Nel ’91, in occasione della prima guerra del Golfo Persico, avversai l’intervento militare americano contro l’Iraq, perché, come i documenti avrebbero dimostrato successivamente, mancavano allora i presupposti per un attacco sconsiderato come quello allora posto in essere. Identica posizione tenni per la guerra del Kosovo nel 1999. Fui contro quelle guerre ma non perché, come scrisse Umberto Eco in alcuni articoli degli anni ‘90 (un suo primo articolo era intitolato “Pensare la guerra” e venne pubblicato l’1 aprile 1991 in “La Rivista dei Libri”, poi ripubblicato con altri saggi in “Cinque scritti morali”, Milano, Bompiani, 1997, cui avrebbe abbinato subito dopo l’articolo intitolato “Quando la guerra è un’arma spuntata” e pubblicato in “La Repubblica” del 27 aprile 1999), «il bellicismo, ancor prima di essere immorale, è demenziale», giacché credo che, sebbene la guerra sia sempre e comunque demenziale, talvolta, oggi non meno di ieri, possa risultare paradossalmente necessaria anche ove non fosse poi sufficiente a tutelare la dignità e la libertà dei popoli, tutte le volte che qualche potenza politica e militare, senza disporre peraltro di motivazioni plausibili (nel caso dell’Ucraina, per esempio, dopo il crollo dell’Unione Sovietica nell’89, essa aveva piena facoltà di sganciarsi completamente dall’orbita di influenza russa senza che uno stupido e sanguinario criminale come Putin potesse minimamente eccepire ed opporsi all’indipendenza politica del popolo ucraino), ritenga di soffocare, terroristicamente, in fiumi e laghi di sangue, le giuste rivendicazioni autonomistiche di popoli sovrani.

D’altra parte, anche il giudizio di Massimo Cacciari, espresso nel libro Geo-filosofia dell’Europa, Milano, Adelphi, 1994, appare abbastanza arzigogolato e, alla fine, incerto o per niente chiaro, anche se brillantemente supportato da una raffinata analisi filologica.

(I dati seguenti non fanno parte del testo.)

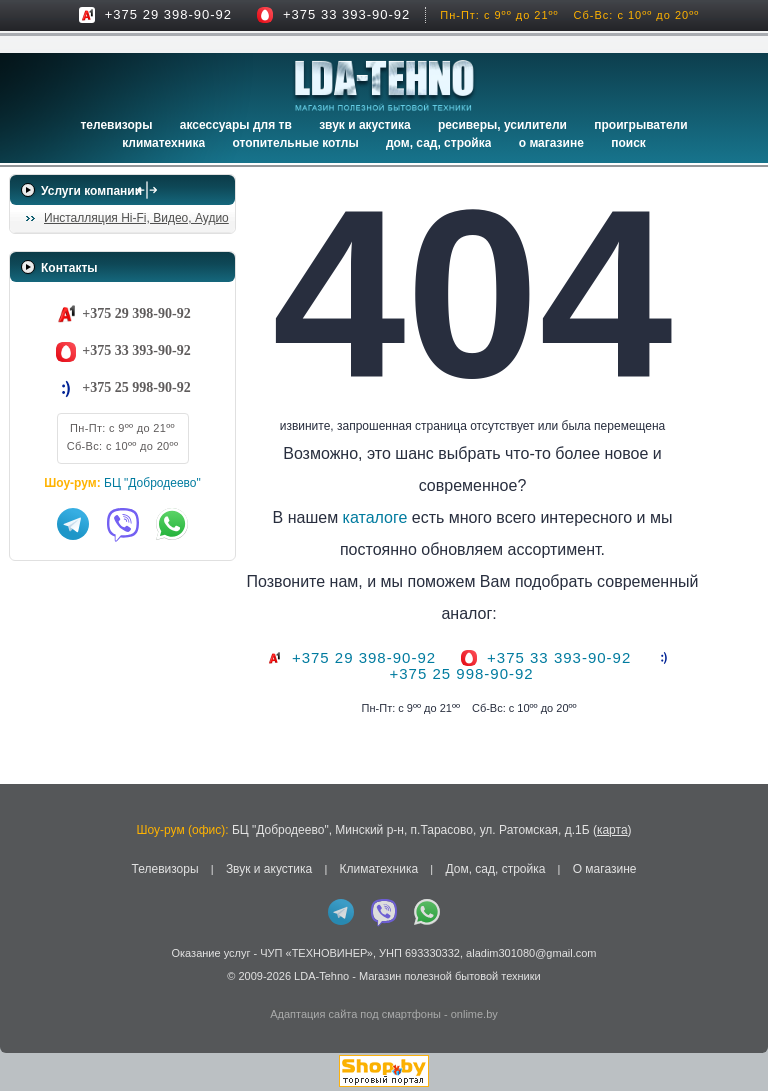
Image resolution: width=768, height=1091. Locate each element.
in (27, 991)
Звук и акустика (364, 125)
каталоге (404, 517)
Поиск (628, 143)
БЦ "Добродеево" (152, 483)
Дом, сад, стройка (438, 143)
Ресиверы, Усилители (502, 125)
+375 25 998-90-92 (136, 387)
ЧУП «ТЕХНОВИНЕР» (316, 953)
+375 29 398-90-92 (168, 14)
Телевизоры (116, 125)
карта (612, 830)
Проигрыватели (640, 125)
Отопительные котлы (295, 143)
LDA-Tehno (321, 976)
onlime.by (474, 1014)
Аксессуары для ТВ (236, 125)
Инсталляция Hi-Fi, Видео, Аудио (136, 218)
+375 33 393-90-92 (346, 14)
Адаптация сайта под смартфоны (355, 1014)
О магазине (605, 869)
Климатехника (163, 143)
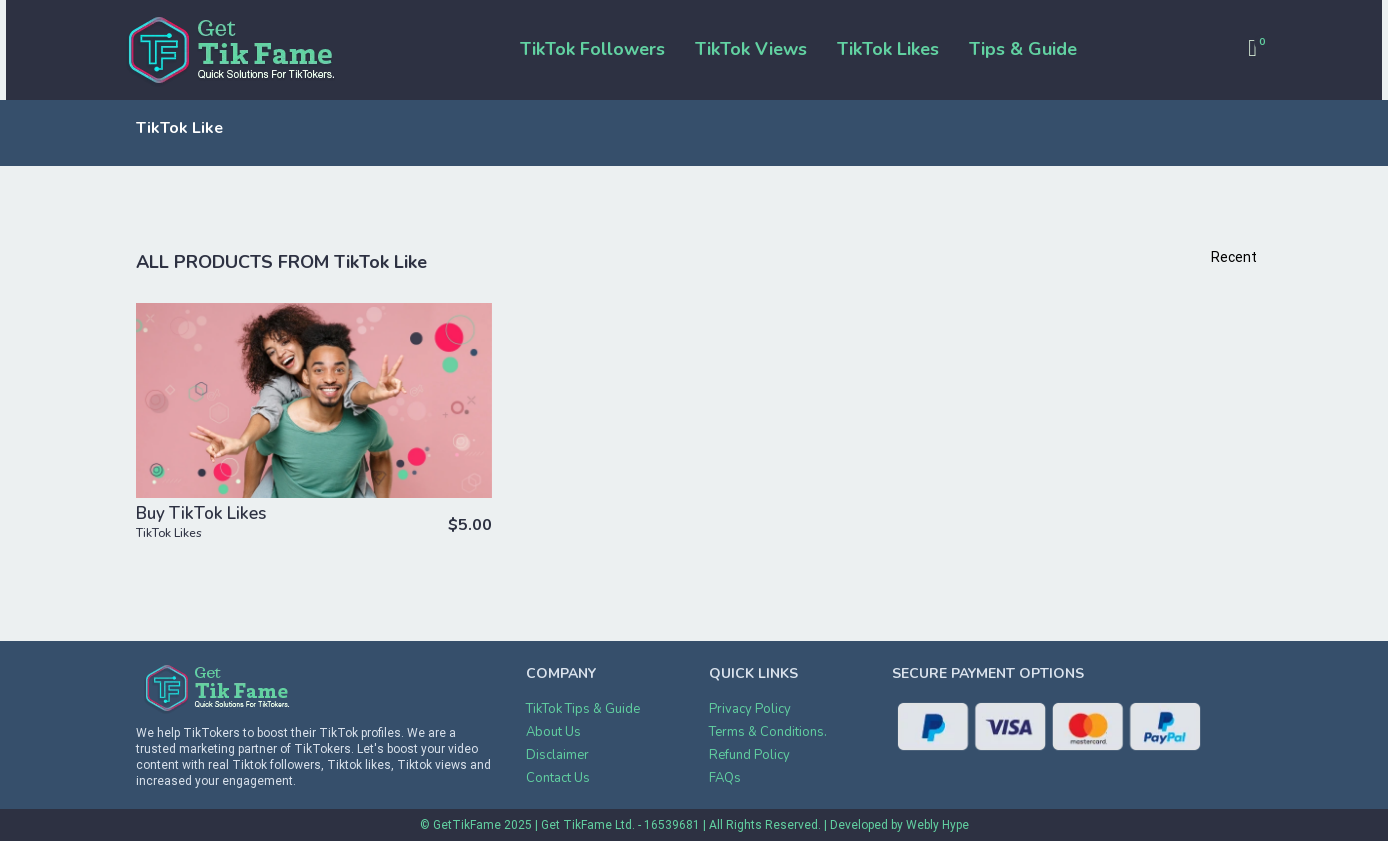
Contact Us (558, 778)
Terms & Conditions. (768, 732)
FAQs (725, 778)
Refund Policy (749, 755)
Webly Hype (937, 825)
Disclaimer (557, 755)
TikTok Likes (169, 533)
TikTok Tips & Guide (583, 709)
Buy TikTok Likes (201, 513)
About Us (553, 732)
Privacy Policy (750, 709)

Infatti, per Cacciari, in un’epoca terribile e angosciante come quella in cui si viveva già nell’ultimo decennio del XX secolo, la voce del filosofo non doveva essere né quella di un pacifismo decadente e senile, secondo cui venga confusa la “tolleranza” con la giustificazione del male, né quella di un pacifismo accidioso della “via di mezzo”, in base a cui torti e ragioni verrebbero posti sullo stesso piano. Bene: ma, alla fine, la voce del filosofo è o non è anche quella che decide che possano darsi motivi umani e morali talmente evidenti da rendere necessaria e improcrastinabile una guerra, anche violentissima, di difesa?

Bisogna pensare la polis, dice Cacciari, per evitare che ci si debba trovare in questa terribile situazione. Sì, ma se dopo aver tanto pensato, non si riesce a risolvere nulla, il filosofo che fa: ammette o non ammette che un popolo ingiustamente perseguitato e oppresso militarmente, abbia il diritto di difendersi con le armi? Negli anni ’90, Cacciari non pare si decidesse a rispondere con nettezza a questa semplicissima e chiara domanda. Ma oggi egli non riesce a nascondere il fastidio per l’eroica resistenza ucraina contro quell’armata rossa che, per Cacciari, rimane evidentemente mitica e leggendaria. Ma Cacciari avverte anche che, continuare la guerra contro i russi di Putin, significa accelerare una prospettiva apocalittica. Certo, ma l’apocalisse è prevista dall’apostolo Giovanni, il discepolo che “Gesù amava” (Gv 13, 23), e gli uomini, in ogni caso, non potranno evitarla. Allora non sarà più tempo di metafore filosofiche e di giudizi teoretici, allora sarà solo il tempo del giudizio di Dio, anche se non è detto che pensatori come Fukuyama, Michael Walzer o Bernard-Henri Lévy, che oggi esprimono sulla guerra giudizi molto diversi da quelli di Eco e Cacciari, debbano temerlo meno di quest’ultimi e di quanti non abbiano mai voluto cogliere anche nella guerra un’opportunità di amore evangelico e cristiano.